C/n N29-52, registered to Northern Wings Ltd., Sillery, Quebec on 24 April 1955 as CF-HPY.  Registered to Gordon Norell, Sioux Lookout, Ontario on 8 Feb 1963.  Substantially damaged landing at Big Trout Lake, Ontario on 26 Feb 1965.  This aircraft landed with one ski upturned.  There were no injuries to the pilot and four passengers.  Sale reported in 1975 but no details given.  Airframe may have gone to Joe McBryan in 1992.  (Noorduyn Aviation)

(Alain Rioux Photo)

Noorduyn Norseman Mk. VI, floatplane (Serial No. 831), CF-DRD, yellow with red stripes, silver pontoons, mounted on a pylon.  Red Lake, Ontario.
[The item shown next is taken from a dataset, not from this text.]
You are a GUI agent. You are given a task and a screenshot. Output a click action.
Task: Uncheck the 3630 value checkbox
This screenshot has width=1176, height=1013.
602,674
C/n 831, delivered to the USAAF as(Serial No. 45-41747) on 8 May 1945 and flown to Newark, New Jersey, arriving 11 May 1941.  The aircraft was scheduled to be shipped to Karachi, India but was diverted to Baer Field, Fort Wayne, Indiana and flown there on 12 June.  It was assigned to the Reconstruction Finance Corporation, Kansas on 8 Aug 1946 for disposal as surplus.  Sold to Dayton Aero, Dayton, Ohio and registered as NC75938.  Registered to Ontario Central Airlines, Kenora, Ontario as CF-DRD on 15 Apr 1953.  Next registered to Teal air Ltd., Winnipeg, Manitoba on 13 Nov 1958 and then back to Ontario Central on 13 Sep 1968.  Registered to Swanair Ltd., Dryden, Ontario on 27 Aug 1973 and then to Wings Aviation Ltd., Red Lake, Ontario on 7 Feb 1974.  Reported as last flown in 1981.  A sale was reported in 1983 but no buyer named.  Registered to Kuby’s Aircraft Ltd., Kenora, Ontario on 26 Mar 1990.  Bought by the Town Of Red Lake, restored to display condition, and mounted on a pedestal on the waterfront in Red Lake, Ontario in 1992.  Total time 7,109 hours.  (Noorduyn Aviation)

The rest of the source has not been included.